I am starting this thread here to present my own views on the new fragments, due to the obvious Spook Country connections, and to keep myself away from the bustle in Random. It is also less likely that WG will see it out here in the boondocks.
First of all some chronological musings.
WG was probably at the revising stage of Pattern Recognition by 9/11/01. However the rewriting due to the world change delayed the book several months. The book was published in February 2003 (15 months later). He started posting Spook Country fragments the 21st January 2006, stopping in September, and eighteen months later we got the book, four years and a half gap between books. In the eighties the gap was two years, three years in the nineties so the four years in the new century seemed right.
Which is why the current three year gap (it has been three years already!) seems fast. And I cannot forget what he said in London in August 2007: “Gotta go. I have a book to write.”
All these reflections make me think that the new book will be closer to Spook Country, continuous with it, tackling the questions that he still had after finishing it. Spook Country is the most political, and maybe because of this, the most comedic of his works. The problem with Politics is that it is hard to step away. It just keeps happening.

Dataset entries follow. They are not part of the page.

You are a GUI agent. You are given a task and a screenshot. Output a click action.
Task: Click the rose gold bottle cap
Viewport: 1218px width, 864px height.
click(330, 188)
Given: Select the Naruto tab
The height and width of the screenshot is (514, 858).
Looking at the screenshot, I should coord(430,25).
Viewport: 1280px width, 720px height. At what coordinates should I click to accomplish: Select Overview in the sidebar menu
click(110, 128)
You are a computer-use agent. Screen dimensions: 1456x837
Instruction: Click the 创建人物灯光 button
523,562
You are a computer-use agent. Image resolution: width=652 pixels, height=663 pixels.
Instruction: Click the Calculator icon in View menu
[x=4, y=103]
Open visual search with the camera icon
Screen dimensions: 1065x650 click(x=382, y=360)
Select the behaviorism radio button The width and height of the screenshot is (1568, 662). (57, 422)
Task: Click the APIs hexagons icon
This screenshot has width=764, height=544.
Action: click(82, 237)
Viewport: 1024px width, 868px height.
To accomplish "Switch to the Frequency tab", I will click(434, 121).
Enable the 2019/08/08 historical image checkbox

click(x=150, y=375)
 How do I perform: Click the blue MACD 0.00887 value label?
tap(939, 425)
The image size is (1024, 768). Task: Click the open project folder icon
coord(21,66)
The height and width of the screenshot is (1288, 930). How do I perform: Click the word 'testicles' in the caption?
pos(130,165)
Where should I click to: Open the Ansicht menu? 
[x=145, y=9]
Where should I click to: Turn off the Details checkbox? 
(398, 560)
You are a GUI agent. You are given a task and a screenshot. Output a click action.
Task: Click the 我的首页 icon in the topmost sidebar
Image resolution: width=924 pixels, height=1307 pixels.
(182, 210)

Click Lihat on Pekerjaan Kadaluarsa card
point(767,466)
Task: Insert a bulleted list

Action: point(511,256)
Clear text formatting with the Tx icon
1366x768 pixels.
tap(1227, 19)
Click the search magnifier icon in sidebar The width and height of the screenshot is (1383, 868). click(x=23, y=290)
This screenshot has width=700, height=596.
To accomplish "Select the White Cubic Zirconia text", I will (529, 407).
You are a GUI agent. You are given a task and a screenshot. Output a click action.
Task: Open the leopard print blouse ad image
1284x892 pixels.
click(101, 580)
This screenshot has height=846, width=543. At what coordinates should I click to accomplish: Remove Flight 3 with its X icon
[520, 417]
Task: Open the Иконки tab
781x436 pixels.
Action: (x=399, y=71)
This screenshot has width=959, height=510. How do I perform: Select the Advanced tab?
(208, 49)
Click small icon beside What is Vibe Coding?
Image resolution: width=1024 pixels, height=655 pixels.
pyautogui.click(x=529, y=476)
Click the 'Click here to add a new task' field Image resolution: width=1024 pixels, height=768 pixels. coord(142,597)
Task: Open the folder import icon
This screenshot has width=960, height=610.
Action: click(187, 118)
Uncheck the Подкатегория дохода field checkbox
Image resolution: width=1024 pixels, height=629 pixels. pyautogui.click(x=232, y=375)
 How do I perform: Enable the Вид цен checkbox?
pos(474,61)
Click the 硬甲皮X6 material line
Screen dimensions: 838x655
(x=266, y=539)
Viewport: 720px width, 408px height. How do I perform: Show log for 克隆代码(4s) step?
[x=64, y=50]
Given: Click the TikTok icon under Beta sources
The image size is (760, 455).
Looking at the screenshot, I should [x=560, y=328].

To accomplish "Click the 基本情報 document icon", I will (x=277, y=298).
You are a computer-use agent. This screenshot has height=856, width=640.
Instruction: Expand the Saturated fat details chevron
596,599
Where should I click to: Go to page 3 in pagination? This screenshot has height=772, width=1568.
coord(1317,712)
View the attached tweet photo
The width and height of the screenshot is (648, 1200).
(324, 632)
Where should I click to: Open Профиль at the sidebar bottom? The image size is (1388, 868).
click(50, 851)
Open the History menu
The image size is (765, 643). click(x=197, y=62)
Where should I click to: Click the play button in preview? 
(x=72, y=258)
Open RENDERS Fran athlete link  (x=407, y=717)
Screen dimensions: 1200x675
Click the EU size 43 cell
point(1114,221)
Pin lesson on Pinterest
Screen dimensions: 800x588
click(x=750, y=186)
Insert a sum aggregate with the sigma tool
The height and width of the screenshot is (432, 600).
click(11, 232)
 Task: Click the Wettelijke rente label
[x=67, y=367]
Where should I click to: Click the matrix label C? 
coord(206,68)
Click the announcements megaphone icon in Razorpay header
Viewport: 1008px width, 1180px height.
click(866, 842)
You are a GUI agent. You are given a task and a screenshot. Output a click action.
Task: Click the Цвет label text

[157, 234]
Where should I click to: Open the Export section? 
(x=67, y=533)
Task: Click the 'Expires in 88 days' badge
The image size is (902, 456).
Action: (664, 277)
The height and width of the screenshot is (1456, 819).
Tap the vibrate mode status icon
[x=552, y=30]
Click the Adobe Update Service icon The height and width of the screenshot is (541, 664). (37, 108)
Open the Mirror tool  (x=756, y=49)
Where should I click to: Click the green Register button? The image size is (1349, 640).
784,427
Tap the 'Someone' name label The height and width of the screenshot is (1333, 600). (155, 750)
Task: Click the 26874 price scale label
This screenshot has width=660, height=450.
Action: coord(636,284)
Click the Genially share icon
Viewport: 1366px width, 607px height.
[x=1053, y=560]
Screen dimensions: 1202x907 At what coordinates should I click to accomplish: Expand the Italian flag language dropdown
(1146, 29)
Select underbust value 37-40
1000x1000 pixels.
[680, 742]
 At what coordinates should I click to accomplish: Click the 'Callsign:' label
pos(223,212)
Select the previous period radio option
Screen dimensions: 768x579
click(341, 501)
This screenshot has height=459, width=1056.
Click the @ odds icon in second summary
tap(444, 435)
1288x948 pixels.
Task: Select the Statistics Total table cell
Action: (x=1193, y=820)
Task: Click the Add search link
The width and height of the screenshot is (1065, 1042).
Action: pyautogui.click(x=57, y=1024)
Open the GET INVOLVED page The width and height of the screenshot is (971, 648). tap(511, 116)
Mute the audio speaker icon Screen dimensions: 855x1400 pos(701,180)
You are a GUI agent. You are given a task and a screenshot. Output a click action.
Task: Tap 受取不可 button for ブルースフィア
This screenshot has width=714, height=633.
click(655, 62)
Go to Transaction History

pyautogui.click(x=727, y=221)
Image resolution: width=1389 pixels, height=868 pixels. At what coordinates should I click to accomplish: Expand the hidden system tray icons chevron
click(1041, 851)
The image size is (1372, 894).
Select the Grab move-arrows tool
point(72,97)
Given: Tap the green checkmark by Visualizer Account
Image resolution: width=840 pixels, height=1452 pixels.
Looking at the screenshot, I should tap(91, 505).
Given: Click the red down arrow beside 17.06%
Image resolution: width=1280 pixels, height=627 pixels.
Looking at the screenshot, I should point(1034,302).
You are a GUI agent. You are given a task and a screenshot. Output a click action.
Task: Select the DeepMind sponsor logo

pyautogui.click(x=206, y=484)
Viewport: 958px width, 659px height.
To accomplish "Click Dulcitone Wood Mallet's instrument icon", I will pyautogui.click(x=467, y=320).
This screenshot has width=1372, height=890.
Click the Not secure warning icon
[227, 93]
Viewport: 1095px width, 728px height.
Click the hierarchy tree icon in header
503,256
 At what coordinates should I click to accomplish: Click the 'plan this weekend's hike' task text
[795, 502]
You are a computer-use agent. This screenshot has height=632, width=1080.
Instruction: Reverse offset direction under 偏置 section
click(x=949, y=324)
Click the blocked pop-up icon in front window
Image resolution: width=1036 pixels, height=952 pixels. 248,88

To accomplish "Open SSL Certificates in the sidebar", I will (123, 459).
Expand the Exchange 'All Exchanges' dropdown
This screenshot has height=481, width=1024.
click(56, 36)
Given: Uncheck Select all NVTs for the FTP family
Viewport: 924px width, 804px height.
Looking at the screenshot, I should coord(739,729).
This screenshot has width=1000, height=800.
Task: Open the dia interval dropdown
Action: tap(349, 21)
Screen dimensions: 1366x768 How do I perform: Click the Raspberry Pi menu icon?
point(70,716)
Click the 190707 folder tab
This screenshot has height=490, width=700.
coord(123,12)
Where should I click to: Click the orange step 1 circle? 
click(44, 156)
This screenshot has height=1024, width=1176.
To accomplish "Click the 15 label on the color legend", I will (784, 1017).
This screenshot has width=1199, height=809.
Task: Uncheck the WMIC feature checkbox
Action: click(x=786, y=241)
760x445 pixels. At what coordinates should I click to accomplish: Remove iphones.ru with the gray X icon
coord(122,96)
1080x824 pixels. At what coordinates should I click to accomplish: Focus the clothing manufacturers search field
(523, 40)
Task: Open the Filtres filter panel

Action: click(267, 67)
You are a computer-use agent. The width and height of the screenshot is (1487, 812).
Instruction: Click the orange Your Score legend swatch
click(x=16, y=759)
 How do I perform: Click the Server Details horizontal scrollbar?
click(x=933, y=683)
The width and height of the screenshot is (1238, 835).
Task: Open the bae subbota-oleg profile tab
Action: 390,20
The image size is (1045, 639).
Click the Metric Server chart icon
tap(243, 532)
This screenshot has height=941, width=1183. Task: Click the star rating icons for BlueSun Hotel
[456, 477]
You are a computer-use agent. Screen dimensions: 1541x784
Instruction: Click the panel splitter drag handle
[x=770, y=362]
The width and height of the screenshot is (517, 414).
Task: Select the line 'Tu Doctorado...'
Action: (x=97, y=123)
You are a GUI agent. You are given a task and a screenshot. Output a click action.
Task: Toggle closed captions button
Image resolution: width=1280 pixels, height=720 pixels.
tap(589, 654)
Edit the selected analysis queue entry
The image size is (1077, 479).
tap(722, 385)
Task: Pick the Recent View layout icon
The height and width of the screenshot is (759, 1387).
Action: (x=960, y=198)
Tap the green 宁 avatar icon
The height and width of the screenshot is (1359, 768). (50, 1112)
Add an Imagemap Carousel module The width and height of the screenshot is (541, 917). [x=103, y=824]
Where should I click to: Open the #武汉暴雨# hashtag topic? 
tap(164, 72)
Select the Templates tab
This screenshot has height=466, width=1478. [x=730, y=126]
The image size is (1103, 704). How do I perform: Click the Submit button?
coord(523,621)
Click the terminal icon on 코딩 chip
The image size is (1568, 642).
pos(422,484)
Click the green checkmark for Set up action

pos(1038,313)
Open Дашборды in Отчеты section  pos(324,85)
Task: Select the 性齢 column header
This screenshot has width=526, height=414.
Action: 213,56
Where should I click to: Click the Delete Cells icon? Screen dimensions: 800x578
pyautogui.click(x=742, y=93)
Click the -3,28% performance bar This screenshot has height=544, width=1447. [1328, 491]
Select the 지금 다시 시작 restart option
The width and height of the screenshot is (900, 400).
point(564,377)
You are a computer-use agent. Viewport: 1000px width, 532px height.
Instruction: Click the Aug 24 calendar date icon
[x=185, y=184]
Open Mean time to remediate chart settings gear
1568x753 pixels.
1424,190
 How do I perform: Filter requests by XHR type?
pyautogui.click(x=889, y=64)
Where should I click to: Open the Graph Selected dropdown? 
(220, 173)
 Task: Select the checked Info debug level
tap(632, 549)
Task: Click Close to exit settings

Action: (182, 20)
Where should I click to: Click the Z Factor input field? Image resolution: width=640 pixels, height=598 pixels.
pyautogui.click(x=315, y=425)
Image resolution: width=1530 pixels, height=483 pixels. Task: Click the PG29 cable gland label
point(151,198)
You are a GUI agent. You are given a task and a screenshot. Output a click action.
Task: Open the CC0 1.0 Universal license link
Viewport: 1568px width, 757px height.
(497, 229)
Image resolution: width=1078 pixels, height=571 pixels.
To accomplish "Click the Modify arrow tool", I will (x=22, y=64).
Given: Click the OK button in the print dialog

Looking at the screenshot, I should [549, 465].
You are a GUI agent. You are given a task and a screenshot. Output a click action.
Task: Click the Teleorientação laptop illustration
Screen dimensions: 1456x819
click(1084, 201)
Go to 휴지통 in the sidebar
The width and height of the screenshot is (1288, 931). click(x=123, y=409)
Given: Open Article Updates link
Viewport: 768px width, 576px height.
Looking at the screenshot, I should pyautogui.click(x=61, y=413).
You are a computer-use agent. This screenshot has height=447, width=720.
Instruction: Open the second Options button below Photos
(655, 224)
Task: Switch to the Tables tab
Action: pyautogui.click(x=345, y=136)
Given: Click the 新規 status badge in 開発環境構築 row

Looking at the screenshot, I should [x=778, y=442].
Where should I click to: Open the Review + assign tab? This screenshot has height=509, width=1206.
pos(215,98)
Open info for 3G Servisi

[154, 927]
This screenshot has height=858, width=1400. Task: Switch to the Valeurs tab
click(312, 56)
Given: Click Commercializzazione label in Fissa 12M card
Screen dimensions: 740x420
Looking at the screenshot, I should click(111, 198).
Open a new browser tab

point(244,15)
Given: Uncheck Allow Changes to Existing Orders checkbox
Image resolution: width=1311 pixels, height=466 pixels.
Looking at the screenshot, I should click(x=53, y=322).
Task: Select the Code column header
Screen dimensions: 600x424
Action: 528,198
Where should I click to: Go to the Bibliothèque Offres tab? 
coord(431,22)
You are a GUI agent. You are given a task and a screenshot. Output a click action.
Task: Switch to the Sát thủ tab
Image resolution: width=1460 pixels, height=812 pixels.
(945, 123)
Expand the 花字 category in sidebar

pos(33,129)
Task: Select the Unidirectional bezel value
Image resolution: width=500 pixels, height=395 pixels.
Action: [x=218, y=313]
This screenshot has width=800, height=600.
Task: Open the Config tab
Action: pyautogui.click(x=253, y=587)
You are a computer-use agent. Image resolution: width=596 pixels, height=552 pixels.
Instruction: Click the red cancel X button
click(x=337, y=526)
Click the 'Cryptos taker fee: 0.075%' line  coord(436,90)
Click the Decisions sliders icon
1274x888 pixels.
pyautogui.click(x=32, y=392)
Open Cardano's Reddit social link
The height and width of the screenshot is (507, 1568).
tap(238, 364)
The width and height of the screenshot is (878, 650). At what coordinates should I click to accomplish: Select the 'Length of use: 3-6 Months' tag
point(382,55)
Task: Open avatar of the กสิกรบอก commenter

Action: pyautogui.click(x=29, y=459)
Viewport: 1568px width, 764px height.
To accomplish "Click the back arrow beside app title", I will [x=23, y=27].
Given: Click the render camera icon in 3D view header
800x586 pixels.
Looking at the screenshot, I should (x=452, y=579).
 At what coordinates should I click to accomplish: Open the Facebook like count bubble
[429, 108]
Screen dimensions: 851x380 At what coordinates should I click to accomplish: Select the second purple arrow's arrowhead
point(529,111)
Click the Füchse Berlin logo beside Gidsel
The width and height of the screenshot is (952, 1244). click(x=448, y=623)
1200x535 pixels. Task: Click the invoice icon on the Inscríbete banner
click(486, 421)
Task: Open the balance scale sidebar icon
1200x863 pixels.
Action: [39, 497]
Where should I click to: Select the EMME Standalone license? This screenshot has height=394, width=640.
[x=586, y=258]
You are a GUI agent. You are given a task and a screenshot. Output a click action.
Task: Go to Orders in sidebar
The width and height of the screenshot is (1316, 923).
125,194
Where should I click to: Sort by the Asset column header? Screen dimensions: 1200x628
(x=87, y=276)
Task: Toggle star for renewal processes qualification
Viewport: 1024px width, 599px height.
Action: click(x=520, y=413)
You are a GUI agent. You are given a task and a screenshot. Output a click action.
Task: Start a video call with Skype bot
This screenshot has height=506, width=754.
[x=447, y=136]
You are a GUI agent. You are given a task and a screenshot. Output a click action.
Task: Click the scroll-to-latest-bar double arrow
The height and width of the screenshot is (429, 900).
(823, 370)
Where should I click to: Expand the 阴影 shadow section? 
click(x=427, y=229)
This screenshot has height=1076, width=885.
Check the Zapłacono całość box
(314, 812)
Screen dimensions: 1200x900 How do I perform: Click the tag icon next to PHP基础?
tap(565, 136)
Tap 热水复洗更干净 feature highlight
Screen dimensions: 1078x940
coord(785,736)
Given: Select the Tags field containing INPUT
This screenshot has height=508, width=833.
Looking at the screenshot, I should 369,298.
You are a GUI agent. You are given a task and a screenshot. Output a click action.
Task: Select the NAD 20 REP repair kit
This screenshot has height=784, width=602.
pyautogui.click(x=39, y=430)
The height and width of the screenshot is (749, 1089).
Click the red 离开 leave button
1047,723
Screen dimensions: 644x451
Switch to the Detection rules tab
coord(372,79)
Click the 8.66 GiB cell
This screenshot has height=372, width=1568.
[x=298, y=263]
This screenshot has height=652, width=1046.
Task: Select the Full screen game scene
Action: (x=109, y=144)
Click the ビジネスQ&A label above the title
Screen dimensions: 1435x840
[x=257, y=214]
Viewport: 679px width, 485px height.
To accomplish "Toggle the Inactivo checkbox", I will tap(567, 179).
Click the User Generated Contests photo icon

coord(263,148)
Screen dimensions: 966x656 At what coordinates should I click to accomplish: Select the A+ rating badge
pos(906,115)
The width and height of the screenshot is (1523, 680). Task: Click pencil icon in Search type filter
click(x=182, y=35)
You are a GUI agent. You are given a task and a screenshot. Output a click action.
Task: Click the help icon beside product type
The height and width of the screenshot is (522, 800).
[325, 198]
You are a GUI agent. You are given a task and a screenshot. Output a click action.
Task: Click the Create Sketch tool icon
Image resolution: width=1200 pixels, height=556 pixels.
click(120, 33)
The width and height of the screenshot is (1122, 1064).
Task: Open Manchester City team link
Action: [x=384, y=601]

WG has already published novels sharing many characters, in the Bridge series, so it is not unusual. I suspect the “present” setting helps to keep the characters alive in the author’s mind. If we cannot help but ask ourselves “What would Bigend do with this…” while checking the news, I suspect it is even harder for him. Then we have Milgrim, that I believe works as the author’s avatar in that spooky alternate world. If he keeps the political content, he needs his spokesman. These well worn characters would speed up writing, compared to a new set.
That would set up Bigend firmly as the link, which is only natural. If he stays true to form, and splices three narratives, we are missing one of the three, the new one, as we have Hollis/Inchmale in London and Milgrim exploring the USA subconscious. I doubt it will be Tito. As Cayce before, he was left in balance by the novel’s ending, at peace in a good place they could stay in, unlike Hollis or Milgrim, who were on the verge of entering the unknown, with an uncertain future in front of them.
Now the fragments themselves.
The first one, Cabinet, seems now in retrospective to show Hollis voice, the peculiar feeling of someone used to British eccentricity while feeling detached from it. Nothing like an expatriate American for that. The description hovers at the edge of déjà vécu, “I have been to a place like this”, without allowing us to pinpoint a particular example. Brilliant.
Hold the coprophagia amused me, as Hollis is repeating, I suppose, the wikipedia entry that most readers would quickly check too. Circular references. Seems to belong to the same chapter as the first one. And I agree that Number Four is the name of the room. Not a number, a name. I would also like to point out that walrus ivory scrimshaw is thin and longish, better suited for umbrella handles and sticks than bed decoration, so “slabs” just doesn’t feel right, at least as opposed to sperm whale pan bone (often mistaken as ivory), the biggest and densest bone in nature, possibly the best scrimshaw material. I would also like to point out that a right whale lower jaw is 3-4 meters long, so enormous is right, and it really puts Number Four into the biggie class.
Cricket once again seems to follow closely the previous fragment. If I was amused by the wikipedia quote, its repetition becomes hilarious, although the duplication of heavy for the handset does not feel right. Once again we have three steps to the phone, to transmit that old house/big room feeling. The interaction between Hollis and Hubertus just seems a natural evolution of the one in Spook Country, with Hollis no longer bound to him as an employee but yet knowing how insistent Hubertus is when he wants something. To me it says that they have possibly not been in touch after the jingle affair, but that Inchmale has hit it off with him, so she remains indirectly aware of him.
Clearly money is no longer a problem for Hollis, a pleasant change that allows her to set some terms in her interaction with Bigend.
The Gabriel Hounds. A change of scenario, from Cabinet to Gay Dolphin Gift Cove, from London to South Carolina (I was not surprised to check that there is a Brooks Brothers in the 51 of Via della Vigna Nuova, in Florence). Once again I see Milgrim channeling more or less raw Gibson feelings. But this time he seems less detached, an actor of sorts rather than an uninvolved (almost) observer. The question then is what game is Bigend playing that requires Milgrim’s touch. I suppose that would make me happy, as I was among those that thought that it was Bigend who called Milgrim at the end of SC, and we know that he is curious and stubborn enough to make the effort to track him down, and maybe find out what Hollis was up to in Vancouver.